Después de un período de introducción a la práctica
de la virtud, bajo la dirección de maestros de gran
santidad, se trasladó del alto al bajo Egipto, en 373.
En dicha región había tres desiertos casi limítrofes:
el de Esqueta, en las fronteras de Libia; el de Celles,
que debía su nombre a las celdas de ermitaños que
abundaban en él, y el de Nitria, que confinaba con el
ramal occidental del Nilo. San Macario tenía una celda
en cada uno de dichos desiertos, pero su residencia
principal se hallaba en el de Celles. Cada uno de los
anacoretas vivía confinado en su propia celda, excepto
los sábados y domingos, cuando todos se reunían en una
iglesia para celebrar y recibir los divinos misterios.

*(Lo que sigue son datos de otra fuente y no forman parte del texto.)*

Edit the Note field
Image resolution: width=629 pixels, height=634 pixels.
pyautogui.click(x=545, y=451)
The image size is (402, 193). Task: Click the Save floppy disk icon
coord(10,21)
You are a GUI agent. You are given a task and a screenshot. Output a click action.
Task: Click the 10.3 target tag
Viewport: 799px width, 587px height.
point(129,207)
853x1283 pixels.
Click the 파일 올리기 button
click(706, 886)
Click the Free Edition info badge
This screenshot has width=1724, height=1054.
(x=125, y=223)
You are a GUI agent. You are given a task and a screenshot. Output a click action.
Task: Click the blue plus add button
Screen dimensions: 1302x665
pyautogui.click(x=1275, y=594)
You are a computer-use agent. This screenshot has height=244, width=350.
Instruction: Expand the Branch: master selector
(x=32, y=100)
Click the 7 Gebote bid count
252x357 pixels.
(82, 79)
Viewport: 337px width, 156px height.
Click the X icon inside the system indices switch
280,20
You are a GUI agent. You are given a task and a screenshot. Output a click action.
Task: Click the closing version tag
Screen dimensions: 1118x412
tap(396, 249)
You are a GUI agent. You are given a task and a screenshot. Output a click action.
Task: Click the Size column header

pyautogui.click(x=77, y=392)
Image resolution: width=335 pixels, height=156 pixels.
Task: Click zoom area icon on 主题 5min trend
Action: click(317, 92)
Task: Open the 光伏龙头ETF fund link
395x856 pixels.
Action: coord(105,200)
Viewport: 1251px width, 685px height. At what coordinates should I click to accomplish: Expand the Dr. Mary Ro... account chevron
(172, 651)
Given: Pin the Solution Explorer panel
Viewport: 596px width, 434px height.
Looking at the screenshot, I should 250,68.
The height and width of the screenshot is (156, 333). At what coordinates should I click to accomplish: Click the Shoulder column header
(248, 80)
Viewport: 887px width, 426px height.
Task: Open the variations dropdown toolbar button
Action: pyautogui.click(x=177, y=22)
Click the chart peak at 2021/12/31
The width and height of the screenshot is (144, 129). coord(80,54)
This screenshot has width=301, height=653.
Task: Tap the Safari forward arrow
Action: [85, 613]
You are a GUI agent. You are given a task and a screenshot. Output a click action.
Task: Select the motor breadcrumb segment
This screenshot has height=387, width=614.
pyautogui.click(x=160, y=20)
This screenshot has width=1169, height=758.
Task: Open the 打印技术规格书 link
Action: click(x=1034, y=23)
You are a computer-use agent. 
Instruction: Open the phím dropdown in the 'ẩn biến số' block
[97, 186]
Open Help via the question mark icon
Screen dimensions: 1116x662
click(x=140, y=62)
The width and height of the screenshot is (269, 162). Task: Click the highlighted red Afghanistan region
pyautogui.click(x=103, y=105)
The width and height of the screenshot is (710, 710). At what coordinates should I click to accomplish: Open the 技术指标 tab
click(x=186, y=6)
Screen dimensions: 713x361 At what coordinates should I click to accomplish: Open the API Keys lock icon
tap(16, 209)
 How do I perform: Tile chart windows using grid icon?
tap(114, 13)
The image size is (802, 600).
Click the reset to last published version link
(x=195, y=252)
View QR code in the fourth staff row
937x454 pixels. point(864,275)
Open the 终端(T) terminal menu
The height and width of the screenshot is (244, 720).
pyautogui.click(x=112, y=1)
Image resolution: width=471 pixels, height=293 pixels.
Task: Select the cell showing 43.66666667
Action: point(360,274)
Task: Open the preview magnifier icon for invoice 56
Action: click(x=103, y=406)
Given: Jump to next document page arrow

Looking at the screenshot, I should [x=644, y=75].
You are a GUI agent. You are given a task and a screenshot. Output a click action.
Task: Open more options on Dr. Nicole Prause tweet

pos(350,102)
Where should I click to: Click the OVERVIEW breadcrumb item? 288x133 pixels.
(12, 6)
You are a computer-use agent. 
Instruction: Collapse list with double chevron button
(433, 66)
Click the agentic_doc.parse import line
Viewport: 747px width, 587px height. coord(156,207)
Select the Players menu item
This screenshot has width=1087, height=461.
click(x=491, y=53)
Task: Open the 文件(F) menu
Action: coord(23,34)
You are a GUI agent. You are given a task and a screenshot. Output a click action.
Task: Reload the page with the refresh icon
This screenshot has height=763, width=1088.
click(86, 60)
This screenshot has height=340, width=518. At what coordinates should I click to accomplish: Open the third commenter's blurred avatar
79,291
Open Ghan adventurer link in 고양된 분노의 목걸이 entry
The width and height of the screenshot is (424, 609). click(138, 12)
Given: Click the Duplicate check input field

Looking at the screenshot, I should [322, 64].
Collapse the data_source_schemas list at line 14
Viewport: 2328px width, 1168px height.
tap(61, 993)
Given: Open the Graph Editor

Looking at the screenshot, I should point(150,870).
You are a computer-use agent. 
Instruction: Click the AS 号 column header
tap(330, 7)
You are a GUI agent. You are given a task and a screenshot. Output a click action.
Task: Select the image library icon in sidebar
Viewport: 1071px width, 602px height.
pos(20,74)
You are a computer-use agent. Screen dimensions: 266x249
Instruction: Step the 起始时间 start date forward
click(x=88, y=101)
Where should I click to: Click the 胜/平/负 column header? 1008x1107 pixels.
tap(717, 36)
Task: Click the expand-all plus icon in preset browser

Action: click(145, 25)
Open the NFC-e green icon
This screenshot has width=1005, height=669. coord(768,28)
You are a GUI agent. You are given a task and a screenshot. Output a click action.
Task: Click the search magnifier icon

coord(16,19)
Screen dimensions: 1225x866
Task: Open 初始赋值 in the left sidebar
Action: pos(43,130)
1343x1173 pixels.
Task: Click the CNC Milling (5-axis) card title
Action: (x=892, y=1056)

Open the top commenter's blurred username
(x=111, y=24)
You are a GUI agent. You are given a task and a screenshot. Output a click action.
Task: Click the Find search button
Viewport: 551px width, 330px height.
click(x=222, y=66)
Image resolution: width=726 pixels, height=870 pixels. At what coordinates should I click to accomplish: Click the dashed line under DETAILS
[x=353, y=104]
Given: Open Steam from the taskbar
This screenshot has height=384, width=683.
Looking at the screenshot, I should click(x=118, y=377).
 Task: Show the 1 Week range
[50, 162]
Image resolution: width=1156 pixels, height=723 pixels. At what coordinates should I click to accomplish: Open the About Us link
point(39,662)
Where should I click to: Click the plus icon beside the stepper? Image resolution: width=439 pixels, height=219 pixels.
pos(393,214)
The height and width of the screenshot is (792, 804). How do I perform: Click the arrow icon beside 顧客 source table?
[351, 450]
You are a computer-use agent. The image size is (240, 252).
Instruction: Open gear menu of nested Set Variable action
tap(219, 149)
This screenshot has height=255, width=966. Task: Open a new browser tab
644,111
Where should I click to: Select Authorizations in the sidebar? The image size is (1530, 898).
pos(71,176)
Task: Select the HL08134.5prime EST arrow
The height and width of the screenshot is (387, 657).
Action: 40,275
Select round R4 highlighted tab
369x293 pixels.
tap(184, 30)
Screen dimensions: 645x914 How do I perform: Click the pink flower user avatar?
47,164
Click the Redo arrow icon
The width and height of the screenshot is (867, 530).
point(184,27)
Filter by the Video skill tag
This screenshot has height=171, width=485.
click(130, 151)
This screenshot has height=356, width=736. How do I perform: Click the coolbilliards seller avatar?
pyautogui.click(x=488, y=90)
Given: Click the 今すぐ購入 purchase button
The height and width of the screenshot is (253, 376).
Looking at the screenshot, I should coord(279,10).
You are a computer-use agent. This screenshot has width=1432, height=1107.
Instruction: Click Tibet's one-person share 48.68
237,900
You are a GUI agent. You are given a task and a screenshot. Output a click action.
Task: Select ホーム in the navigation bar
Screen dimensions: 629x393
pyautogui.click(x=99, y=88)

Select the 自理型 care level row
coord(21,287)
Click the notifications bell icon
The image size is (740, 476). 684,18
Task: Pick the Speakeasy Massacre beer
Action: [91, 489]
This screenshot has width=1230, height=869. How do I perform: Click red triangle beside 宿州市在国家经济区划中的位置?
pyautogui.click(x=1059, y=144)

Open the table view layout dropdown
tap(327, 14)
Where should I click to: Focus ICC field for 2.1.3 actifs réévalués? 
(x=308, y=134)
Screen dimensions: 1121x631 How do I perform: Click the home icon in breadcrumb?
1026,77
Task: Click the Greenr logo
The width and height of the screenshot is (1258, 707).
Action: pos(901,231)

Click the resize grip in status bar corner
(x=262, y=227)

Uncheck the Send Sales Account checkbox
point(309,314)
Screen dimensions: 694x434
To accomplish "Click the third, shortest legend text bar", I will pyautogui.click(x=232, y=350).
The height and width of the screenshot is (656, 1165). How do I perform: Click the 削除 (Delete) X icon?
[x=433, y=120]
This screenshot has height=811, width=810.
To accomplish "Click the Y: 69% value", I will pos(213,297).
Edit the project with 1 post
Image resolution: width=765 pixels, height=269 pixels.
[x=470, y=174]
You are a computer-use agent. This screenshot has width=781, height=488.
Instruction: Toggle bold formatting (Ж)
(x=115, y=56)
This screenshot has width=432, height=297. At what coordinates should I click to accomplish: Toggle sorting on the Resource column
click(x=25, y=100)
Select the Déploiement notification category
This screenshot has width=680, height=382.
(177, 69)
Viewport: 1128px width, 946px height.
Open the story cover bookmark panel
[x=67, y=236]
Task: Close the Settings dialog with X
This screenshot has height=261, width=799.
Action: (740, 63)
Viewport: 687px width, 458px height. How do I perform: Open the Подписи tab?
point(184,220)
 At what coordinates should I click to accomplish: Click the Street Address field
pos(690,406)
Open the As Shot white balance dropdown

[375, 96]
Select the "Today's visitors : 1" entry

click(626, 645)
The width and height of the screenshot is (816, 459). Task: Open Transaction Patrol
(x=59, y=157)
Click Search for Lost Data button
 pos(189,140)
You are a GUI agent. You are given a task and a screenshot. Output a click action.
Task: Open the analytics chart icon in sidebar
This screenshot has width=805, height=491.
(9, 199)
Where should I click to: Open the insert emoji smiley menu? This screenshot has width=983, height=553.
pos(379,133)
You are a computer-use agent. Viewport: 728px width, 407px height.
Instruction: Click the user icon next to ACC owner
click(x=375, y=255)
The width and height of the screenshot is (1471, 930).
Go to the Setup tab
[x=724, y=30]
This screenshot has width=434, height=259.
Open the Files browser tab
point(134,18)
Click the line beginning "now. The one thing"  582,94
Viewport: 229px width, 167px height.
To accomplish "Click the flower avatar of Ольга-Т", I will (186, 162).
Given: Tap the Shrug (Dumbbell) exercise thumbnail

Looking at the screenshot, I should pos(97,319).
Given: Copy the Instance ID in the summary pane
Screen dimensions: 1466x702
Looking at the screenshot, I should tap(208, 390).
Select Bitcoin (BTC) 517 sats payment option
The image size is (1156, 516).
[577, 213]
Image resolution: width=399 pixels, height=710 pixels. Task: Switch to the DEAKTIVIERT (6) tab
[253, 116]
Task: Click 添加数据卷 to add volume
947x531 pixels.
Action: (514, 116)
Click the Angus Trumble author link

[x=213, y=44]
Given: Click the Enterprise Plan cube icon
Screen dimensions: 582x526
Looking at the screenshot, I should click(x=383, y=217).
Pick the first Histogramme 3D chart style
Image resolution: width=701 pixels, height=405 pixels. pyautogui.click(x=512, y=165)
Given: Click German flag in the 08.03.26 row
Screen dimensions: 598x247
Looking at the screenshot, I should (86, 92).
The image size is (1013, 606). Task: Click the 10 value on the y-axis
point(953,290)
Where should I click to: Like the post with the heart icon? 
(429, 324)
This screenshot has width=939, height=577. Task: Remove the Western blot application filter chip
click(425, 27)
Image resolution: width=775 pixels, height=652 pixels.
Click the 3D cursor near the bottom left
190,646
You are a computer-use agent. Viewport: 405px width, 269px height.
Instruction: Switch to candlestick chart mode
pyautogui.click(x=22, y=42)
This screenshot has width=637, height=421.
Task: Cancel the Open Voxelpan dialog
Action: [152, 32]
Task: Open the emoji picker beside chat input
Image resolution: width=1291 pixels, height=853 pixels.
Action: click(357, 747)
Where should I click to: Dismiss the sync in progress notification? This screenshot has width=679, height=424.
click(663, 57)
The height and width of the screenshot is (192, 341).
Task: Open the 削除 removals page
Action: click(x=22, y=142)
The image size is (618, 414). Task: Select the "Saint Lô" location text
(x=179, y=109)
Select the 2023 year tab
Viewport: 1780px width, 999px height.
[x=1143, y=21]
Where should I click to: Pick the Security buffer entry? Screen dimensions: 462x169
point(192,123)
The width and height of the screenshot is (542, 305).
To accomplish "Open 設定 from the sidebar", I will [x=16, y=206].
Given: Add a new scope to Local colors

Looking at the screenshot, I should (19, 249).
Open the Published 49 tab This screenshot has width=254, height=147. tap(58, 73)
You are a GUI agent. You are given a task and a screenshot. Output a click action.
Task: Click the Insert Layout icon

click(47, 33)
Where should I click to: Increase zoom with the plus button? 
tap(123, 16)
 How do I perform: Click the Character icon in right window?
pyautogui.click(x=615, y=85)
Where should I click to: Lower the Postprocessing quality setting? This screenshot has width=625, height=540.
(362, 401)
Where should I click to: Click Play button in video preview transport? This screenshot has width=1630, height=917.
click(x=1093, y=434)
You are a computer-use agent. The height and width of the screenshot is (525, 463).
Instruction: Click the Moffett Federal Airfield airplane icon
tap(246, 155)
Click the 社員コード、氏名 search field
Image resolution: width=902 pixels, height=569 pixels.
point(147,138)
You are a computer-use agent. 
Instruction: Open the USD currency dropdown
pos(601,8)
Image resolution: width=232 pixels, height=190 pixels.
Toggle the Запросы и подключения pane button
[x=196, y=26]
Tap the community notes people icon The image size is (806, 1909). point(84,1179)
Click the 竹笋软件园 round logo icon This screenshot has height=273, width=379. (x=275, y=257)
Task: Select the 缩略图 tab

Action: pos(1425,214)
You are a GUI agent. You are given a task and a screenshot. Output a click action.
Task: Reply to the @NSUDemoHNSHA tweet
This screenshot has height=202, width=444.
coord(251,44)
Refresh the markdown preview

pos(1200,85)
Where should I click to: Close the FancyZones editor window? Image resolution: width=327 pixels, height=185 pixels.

Cuando llegaba un nuevo candidato, todos los anacoretas
ponían sus celdas a su disposición, dispuestos como
estaban a construirse otra. Las celdas estaban a
suficiente distancia unas de otras, para que los monjes
no pudieran verse. El trabajo manual, que consistía en
tejer cestos, no interrumpía la oración del corazón.
En toda la región reinaba el silencio más profundo.
Nuestro santo recibió la ordenación en el desierto de
Celles, y en él fue la edificación de sus hermanos, en
tanto que San Macario el Viejo era la edificación de
los monjes de Esqueta. Paladio nos cuenta un ejemplo de
la extraordinaria abnegación de los anacoretas.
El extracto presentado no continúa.